* What is expected
Take the line containing "The height and" and every line after it to the end of the records, and copy them exactly, excluding pictures.
◇ ◇ ◇
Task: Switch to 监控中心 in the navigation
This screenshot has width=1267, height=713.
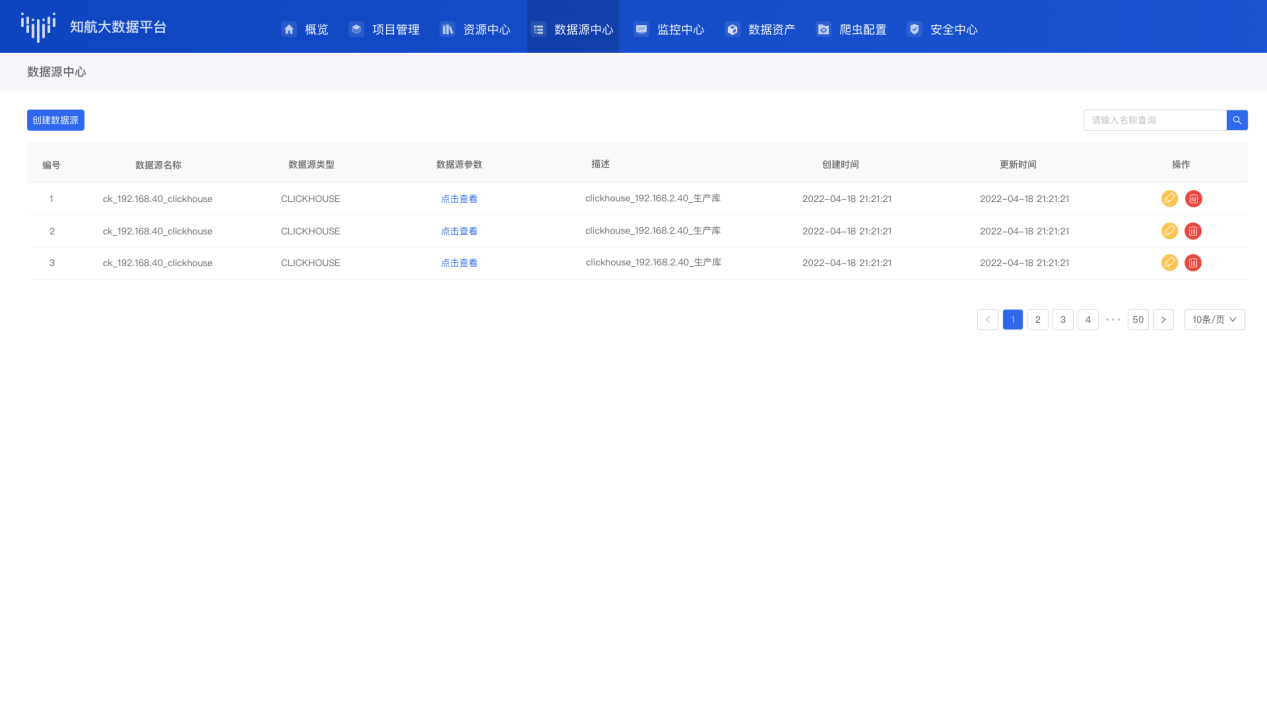Action: coord(669,30)
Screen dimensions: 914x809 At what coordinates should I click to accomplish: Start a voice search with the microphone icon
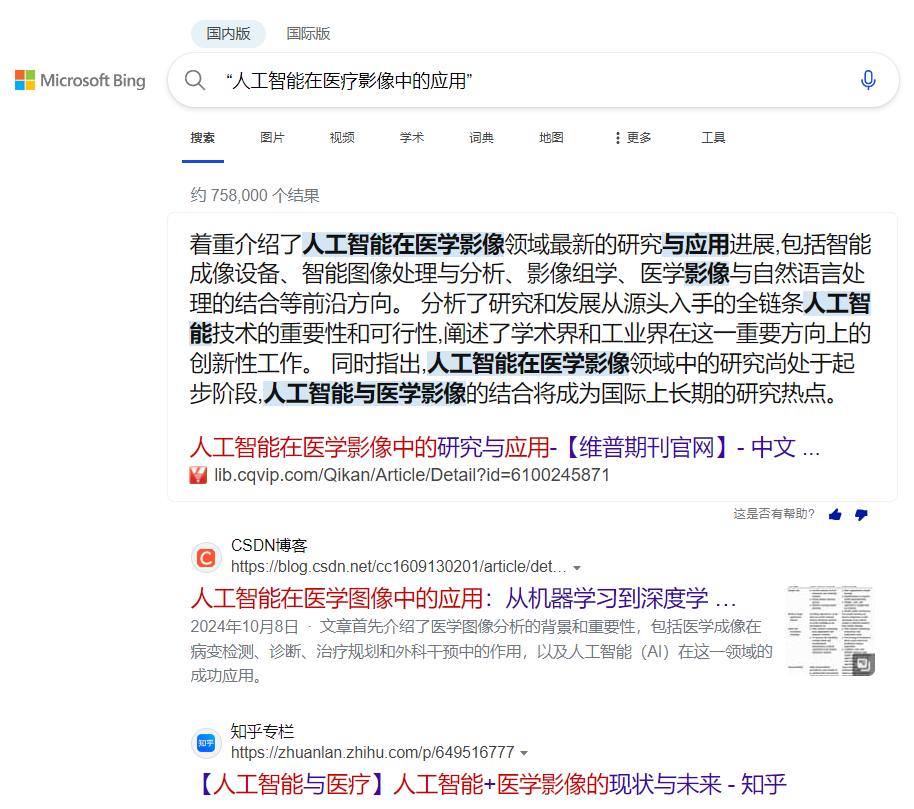[868, 80]
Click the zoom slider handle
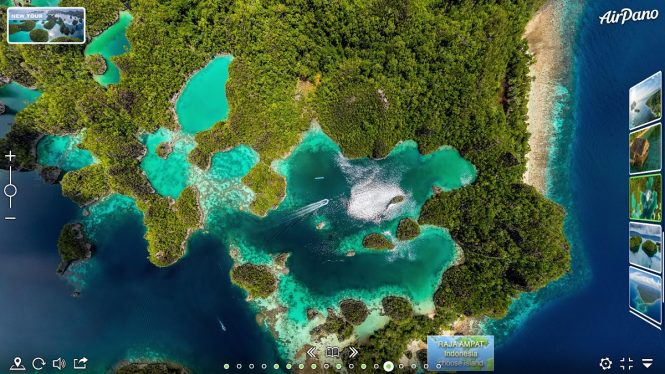Viewport: 665px width, 374px height. (x=10, y=191)
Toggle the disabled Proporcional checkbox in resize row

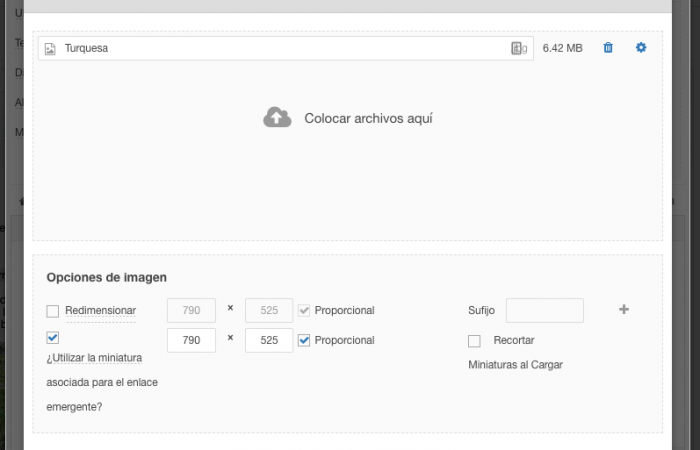point(305,311)

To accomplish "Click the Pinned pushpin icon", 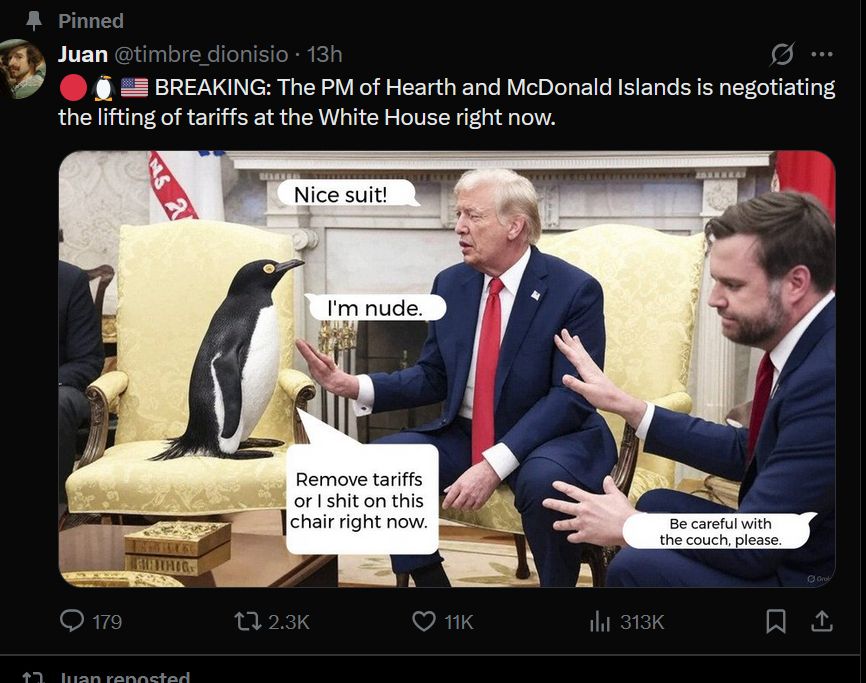I will click(34, 21).
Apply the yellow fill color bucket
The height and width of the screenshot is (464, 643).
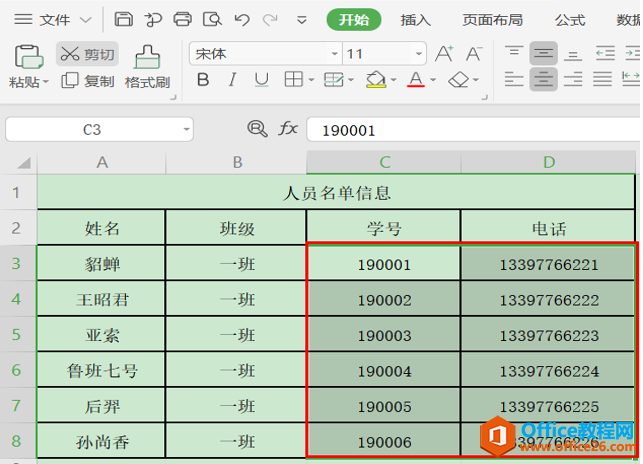click(375, 80)
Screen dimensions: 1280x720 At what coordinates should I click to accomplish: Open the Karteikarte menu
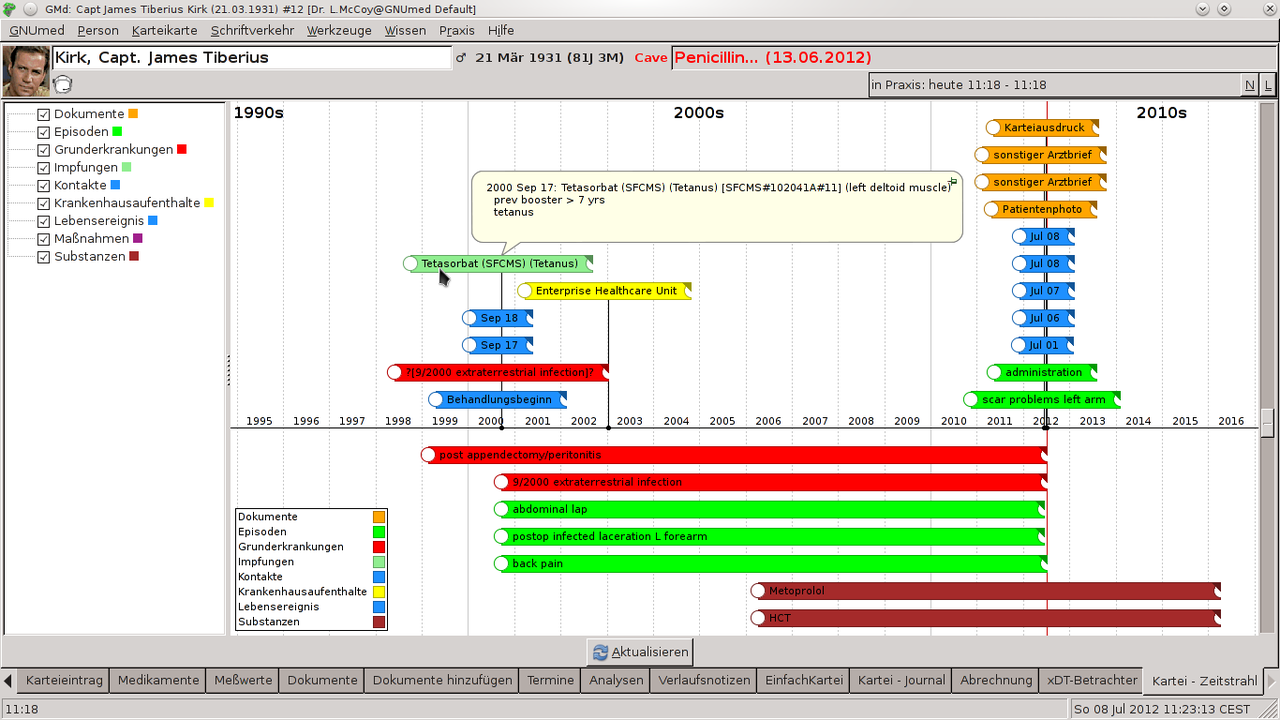165,30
◇ ◇ ◇
* Solution for this task
The height and width of the screenshot is (464, 643).
click(375, 80)
Screen dimensions: 1280x720 At what coordinates should I click to accomplish: Open the Karteikarte menu
165,30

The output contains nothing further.